What the task asks » Return, in their exact form, the lines that lie between the start of the data below and the line containing "Tap the Control Centre icon", with both ends included.

Provided data »
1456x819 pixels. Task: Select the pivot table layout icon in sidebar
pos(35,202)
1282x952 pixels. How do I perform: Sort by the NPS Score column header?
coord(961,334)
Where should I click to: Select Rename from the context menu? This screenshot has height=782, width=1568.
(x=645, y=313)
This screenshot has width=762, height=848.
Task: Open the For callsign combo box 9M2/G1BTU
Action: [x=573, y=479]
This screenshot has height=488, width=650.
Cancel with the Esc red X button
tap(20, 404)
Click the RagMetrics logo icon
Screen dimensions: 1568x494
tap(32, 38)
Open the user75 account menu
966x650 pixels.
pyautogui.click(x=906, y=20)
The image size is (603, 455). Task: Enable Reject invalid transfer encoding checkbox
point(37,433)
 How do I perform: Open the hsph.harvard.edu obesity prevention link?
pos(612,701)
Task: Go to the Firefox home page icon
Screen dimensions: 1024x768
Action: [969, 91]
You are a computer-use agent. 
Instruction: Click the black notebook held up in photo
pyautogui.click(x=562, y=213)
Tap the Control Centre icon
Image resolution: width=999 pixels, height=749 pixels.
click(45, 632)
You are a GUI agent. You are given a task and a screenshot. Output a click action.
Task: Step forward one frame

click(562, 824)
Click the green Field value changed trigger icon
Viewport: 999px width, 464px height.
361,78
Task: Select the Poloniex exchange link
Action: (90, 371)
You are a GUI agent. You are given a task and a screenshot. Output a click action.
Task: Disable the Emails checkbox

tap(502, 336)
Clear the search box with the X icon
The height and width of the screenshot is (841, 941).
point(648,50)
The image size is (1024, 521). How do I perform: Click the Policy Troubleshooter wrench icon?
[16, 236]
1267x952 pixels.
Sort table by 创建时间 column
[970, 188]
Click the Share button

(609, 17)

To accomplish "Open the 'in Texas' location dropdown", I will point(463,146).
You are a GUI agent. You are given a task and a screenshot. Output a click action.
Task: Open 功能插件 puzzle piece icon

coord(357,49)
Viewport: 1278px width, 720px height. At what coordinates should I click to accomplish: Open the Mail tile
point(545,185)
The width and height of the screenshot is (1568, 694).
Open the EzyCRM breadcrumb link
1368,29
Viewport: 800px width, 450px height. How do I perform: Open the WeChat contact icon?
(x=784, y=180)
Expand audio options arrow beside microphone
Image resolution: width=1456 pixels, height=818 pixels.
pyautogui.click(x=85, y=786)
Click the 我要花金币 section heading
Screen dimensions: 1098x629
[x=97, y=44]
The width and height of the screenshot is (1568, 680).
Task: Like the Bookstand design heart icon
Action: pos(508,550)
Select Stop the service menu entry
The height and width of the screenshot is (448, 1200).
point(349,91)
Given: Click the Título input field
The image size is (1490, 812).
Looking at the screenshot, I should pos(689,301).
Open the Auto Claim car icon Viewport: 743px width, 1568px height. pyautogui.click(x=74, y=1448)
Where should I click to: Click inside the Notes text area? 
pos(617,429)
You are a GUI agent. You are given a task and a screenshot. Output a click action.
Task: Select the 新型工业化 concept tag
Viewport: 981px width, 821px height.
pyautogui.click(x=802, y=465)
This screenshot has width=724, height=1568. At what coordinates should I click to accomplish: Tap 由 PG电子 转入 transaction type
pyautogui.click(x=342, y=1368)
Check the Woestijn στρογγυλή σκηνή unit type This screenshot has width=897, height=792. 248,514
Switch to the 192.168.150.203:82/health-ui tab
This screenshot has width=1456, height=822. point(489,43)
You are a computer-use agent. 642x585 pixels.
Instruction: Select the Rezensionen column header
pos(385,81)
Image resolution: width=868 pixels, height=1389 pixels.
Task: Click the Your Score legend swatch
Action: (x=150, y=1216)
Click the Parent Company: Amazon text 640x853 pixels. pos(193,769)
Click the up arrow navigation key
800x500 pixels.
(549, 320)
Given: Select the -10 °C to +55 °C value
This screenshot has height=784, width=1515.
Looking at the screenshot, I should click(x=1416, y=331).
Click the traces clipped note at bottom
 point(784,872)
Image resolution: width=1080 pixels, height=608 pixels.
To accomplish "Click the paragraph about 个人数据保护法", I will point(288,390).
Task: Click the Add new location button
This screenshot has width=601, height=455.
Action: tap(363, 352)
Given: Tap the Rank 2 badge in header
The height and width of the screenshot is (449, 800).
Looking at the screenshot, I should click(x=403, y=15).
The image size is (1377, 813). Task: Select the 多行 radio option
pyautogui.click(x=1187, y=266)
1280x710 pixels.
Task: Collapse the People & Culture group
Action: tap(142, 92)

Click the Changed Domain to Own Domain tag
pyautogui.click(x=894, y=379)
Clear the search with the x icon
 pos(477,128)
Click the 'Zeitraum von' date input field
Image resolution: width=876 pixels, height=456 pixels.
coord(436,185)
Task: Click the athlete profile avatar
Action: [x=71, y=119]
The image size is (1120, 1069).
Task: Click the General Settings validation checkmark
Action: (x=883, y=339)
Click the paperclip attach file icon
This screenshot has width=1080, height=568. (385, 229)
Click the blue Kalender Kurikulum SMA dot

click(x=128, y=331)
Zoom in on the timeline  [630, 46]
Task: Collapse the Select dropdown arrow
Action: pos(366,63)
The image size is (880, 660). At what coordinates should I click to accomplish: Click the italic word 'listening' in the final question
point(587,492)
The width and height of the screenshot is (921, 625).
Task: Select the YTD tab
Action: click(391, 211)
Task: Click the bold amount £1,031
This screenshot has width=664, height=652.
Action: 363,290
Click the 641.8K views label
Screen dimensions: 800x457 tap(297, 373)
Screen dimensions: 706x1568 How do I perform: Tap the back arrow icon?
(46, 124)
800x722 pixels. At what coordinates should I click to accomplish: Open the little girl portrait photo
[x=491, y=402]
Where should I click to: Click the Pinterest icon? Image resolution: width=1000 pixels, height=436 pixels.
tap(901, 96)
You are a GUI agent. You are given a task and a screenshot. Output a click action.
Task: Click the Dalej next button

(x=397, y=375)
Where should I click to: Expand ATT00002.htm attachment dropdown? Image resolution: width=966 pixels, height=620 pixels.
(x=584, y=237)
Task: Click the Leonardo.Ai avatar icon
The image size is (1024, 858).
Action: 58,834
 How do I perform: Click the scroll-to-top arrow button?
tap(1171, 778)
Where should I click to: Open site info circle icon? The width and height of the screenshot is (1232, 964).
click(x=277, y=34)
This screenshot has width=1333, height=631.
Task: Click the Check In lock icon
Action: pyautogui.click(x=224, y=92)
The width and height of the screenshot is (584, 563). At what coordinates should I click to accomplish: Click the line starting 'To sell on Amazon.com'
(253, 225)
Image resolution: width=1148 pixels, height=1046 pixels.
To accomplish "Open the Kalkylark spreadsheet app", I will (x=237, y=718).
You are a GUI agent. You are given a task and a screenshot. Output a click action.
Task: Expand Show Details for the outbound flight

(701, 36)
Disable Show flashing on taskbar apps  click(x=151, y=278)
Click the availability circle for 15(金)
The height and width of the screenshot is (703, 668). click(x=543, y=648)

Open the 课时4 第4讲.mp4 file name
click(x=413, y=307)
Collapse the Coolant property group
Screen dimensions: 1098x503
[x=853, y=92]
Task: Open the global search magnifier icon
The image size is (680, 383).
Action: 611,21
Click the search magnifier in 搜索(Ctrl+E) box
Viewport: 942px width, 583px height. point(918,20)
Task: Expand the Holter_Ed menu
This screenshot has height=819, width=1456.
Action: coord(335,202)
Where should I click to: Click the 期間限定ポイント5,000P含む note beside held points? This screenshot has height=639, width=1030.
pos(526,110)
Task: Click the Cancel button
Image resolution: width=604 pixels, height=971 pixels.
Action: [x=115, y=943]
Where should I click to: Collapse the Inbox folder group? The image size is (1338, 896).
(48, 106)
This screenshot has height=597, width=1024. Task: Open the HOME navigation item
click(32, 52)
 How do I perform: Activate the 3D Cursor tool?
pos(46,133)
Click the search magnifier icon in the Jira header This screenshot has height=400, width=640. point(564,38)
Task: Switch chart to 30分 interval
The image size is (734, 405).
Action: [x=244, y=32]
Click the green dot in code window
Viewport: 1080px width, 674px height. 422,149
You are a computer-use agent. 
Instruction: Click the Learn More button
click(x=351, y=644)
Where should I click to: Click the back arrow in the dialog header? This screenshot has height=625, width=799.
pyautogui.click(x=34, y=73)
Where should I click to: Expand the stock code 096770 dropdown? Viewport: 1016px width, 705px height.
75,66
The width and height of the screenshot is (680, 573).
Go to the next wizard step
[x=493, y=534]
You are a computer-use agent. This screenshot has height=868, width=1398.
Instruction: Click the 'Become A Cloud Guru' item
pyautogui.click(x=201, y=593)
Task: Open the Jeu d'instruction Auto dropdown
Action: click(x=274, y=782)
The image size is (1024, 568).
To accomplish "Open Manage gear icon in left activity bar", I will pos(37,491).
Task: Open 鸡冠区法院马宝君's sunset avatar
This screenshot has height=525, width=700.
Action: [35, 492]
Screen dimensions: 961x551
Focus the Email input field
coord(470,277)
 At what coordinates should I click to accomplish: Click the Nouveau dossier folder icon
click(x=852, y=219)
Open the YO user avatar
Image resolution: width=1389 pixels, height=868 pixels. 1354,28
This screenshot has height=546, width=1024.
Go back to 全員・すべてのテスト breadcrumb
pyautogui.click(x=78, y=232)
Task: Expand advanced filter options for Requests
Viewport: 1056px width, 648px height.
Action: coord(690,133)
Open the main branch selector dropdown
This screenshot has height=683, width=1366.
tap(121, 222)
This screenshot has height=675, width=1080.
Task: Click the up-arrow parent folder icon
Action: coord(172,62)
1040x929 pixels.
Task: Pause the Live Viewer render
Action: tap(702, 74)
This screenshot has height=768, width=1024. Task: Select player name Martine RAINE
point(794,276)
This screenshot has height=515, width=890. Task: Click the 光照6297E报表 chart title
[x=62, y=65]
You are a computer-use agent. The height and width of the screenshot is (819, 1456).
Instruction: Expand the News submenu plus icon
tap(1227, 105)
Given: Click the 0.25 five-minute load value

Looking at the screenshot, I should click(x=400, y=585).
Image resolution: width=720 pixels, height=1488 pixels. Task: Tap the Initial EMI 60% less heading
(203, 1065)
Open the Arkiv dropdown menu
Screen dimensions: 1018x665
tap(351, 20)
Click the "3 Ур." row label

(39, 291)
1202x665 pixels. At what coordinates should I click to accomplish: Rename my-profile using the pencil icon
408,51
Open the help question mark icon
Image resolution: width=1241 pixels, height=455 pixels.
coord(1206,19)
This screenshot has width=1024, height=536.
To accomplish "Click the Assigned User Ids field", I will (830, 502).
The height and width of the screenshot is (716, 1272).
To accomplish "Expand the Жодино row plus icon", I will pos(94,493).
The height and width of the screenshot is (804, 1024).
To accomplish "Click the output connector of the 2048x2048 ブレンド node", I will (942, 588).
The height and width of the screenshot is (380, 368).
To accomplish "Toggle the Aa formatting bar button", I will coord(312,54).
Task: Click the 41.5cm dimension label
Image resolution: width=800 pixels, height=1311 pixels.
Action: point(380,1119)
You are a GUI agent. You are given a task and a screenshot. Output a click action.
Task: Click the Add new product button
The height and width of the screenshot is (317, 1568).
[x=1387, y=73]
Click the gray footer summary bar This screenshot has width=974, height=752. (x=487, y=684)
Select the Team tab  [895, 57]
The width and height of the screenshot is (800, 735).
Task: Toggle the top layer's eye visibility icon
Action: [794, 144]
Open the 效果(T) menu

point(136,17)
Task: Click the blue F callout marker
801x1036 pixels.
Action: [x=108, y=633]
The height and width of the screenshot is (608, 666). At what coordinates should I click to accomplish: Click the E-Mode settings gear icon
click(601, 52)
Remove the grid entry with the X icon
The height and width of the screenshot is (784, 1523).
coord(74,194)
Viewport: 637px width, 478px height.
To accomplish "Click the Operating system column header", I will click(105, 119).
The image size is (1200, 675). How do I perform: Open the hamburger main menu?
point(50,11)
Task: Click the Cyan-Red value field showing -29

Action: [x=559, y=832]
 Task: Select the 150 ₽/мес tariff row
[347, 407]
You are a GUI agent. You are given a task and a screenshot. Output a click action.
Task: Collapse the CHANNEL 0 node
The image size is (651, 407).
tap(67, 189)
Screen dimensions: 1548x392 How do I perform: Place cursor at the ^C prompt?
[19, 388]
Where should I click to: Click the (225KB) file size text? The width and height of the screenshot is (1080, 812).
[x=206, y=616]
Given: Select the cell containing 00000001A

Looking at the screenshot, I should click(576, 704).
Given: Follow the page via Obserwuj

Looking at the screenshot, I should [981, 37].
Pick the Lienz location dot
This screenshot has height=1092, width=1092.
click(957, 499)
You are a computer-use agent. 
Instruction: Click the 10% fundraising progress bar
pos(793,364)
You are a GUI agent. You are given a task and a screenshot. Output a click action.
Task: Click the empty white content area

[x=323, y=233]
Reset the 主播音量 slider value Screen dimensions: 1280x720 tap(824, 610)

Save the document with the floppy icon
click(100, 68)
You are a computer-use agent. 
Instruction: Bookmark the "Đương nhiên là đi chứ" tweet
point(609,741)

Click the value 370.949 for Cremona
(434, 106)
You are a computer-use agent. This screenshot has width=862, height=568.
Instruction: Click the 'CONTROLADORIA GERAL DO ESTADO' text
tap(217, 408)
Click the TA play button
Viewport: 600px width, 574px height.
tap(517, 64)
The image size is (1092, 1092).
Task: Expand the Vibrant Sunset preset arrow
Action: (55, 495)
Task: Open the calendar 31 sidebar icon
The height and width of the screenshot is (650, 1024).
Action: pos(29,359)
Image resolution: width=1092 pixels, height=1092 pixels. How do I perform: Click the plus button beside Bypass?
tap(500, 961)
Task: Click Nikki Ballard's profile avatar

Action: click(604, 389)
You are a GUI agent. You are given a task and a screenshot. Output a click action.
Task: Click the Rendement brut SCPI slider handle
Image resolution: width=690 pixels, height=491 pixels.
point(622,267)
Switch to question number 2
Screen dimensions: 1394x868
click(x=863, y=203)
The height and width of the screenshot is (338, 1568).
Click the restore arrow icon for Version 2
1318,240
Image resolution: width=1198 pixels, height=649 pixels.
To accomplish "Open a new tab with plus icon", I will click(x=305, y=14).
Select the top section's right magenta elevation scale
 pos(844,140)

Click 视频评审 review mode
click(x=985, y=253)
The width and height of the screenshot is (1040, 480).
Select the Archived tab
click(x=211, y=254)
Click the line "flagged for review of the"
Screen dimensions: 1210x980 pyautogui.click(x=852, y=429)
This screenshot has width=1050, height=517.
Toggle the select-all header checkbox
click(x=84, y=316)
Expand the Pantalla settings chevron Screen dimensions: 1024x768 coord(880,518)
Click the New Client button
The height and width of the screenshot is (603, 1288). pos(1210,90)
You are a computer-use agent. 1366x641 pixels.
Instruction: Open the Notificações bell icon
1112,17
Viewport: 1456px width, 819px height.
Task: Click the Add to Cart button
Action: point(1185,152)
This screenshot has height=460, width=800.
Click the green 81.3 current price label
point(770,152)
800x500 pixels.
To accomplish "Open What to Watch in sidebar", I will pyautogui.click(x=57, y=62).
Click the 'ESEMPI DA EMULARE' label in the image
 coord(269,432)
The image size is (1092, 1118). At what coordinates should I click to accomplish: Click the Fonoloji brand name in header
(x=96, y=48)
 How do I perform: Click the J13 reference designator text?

Answer section »
1456x819 pixels. Task: Select the pivot table layout icon in sidebar
pos(35,202)
1282x952 pixels. How do I perform: Sort by the NPS Score column header?
coord(961,334)
Where should I click to: Select Rename from the context menu? This screenshot has height=782, width=1568.
(x=645, y=313)
This screenshot has width=762, height=848.
Task: Open the For callsign combo box 9M2/G1BTU
Action: [x=573, y=479]
This screenshot has height=488, width=650.
Cancel with the Esc red X button
tap(20, 404)
Click the RagMetrics logo icon
Screen dimensions: 1568x494
tap(32, 38)
Open the user75 account menu
966x650 pixels.
pyautogui.click(x=906, y=20)
The image size is (603, 455). Task: Enable Reject invalid transfer encoding checkbox
point(37,433)
 How do I perform: Open the hsph.harvard.edu obesity prevention link?
pos(612,701)
Task: Go to the Firefox home page icon
Screen dimensions: 1024x768
Action: [969, 91]
You are a computer-use agent. 
Instruction: Click the black notebook held up in photo
pyautogui.click(x=562, y=213)
Tap the Control Centre icon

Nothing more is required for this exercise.